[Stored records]
________________

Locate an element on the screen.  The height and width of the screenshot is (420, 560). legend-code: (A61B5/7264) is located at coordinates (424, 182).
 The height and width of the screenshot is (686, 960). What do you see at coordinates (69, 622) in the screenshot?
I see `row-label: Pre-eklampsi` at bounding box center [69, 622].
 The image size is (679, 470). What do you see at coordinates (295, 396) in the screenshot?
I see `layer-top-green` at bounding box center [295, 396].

________________

- [TASK DETAILS]
Convert the records above into a Markdown table with the columns Row and Line, giving each line its own numbered row and omitting blank lines.

- [WRITTEN SOLUTION]
| Row | Line |
|---|---|
| 1 | Locate an element on the screen.  The height and width of the screenshot is (420, 560). legend-code: (A61B5/7264) is located at coordinates (424, 182). |
| 2 |  The height and width of the screenshot is (686, 960). What do you see at coordinates (69, 622) in the screenshot? |
| 3 | I see `row-label: Pre-eklampsi` at bounding box center [69, 622]. |
| 4 |  The image size is (679, 470). What do you see at coordinates (295, 396) in the screenshot? |
| 5 | I see `layer-top-green` at bounding box center [295, 396]. |